A 2010 Kent State University study tested more than 100 obese individuals before and after they had bariatric surgery. Men’s Health reports that “before the surgery, most subjects showed below-average memory skills. But 12 weeks after surgery…their memory test scores had improved to within the average range for all adults.”
Researchers at Cal Berkeley changed the sleep schedule for hamsters every three days for a month and the hamsters produced 50 percent fewer neurons than they did on a normal sleep schedule.
A recent study performed by Environmental Health Perspective, a journal published by the National Institute of Environmental Health Sciences, concluded that “children in high-fluoride areas had significantly lower IQ scores than those who lived in low-fluoride areas.” Fluoride is found in most drinking water in the United States.
In businesses around the world, it’s fairly common to toss ideas around at meeting to help stimulate creative and productive activity. But a Virginia Tech study revealed that “group settings can diminish expressions of intelligence, especially among women.” Social feedback in settings ranging from jury deliberations to cocktail parties “had a significant effect” on the subjects’ problem-solving abilities.
Being spanked as a child
A wide-ranging study by the University of Manitoba found that more than five percent of all mental disorder is caused by being spanked or other forms of childhood physical abuse. “This type of punishment was associated with poor mental outcomes and several mental disorders almost uniformly across the board,” said Tracy Afifi, the founder of the study, according to WebMD.
Paul King via Flickr”>Rosa Menkman via Flickr
If you believe the U.S. Army, PowerPoint presentations are making us stupid. Commanders in the Army told the New York Times in 2010 that the Microsoft program “stifles discussion, critical thinking and thoughtful decision-making.”
A 2011 study by the journal Pediatrics showed that children who watched fast-paced cartoons like SpongeBob performed poorer at a mental test than those who watched an educational show or those who drew. “Children who watched 9 minutes of a fast-paced cartoon,” SpongeBob, in the study’s case, “had impairment in their executive function compared with children who were assigned a drawing task and those who watched educational television.”
In addition to the numerous other harmful effects secondhand smoke causes, children who are exposed to enough of it could end up with lower IQs and lower achievement in school and on test scores, according to Central Michigan University.

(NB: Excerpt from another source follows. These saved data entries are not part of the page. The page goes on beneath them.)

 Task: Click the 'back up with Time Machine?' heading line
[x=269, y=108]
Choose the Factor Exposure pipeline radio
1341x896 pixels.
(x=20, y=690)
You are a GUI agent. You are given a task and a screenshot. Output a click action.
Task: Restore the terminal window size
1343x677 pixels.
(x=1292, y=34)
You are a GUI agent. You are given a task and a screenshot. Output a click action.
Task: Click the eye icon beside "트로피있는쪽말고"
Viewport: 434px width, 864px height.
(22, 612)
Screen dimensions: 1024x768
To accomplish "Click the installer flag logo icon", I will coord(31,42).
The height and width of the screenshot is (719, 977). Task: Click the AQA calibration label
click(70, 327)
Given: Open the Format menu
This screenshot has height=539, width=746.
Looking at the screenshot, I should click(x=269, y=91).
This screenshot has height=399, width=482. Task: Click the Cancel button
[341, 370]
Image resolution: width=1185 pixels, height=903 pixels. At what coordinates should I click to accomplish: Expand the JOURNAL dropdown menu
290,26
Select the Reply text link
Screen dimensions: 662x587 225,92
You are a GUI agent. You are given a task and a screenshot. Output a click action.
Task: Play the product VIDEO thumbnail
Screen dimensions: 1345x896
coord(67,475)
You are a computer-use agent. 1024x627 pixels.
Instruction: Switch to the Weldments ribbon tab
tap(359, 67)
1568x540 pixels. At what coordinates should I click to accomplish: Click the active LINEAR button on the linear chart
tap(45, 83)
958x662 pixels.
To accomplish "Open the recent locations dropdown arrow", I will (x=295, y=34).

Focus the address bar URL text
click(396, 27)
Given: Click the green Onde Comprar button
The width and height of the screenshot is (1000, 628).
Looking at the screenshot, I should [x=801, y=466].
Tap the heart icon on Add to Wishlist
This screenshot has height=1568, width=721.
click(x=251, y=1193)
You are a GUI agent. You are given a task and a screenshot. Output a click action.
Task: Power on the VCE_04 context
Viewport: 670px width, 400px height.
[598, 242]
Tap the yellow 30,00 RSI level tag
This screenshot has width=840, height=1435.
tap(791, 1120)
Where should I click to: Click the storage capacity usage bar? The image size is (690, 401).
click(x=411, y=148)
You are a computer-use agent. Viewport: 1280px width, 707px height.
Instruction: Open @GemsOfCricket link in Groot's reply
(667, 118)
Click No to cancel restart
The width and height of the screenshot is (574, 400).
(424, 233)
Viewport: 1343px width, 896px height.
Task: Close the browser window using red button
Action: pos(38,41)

The Yale Stress Center concluded this year that stressful situations “can reduce the number of connections between neurons in the brain and impair the ability of managing tense events in the future,” as reported by The Morning Call. Cumulative stress, Yale found, can cause a decrease of gray matter in the brain’s prefrontal cortex and “can impair the brain’s ability to store information and respond to the environment.”
Ambien and Xanax
Dean812 via Flickr
If you’re an older individual, taking Ambien (a sleeping pill) and Xanax (used to ease stress and anxiety) could become extremely harmful, according to doctors at AARP. These drugs could cause “memory loss (even amnesia), dementia and suicidal thoughts” among users and “both Xanax and Ambien slow down the central nervous system.”
Lack of iodine
You don’t need much iodine in your system, but it’s crucial to have before you’re born. In the prenatal stage, an iodine deficiency “can lead to serious physical and mental disorders,” according to Steady Health. In fully developed adults, an iodine deficiency can lead to a 13 point decrease in IQ.
Exposure to air pollution in the womb can significantly reduce a child’s IQ, according to a study conducted by researchers from the Mailman School of Public Health in New York and published in the journal Pediatrics.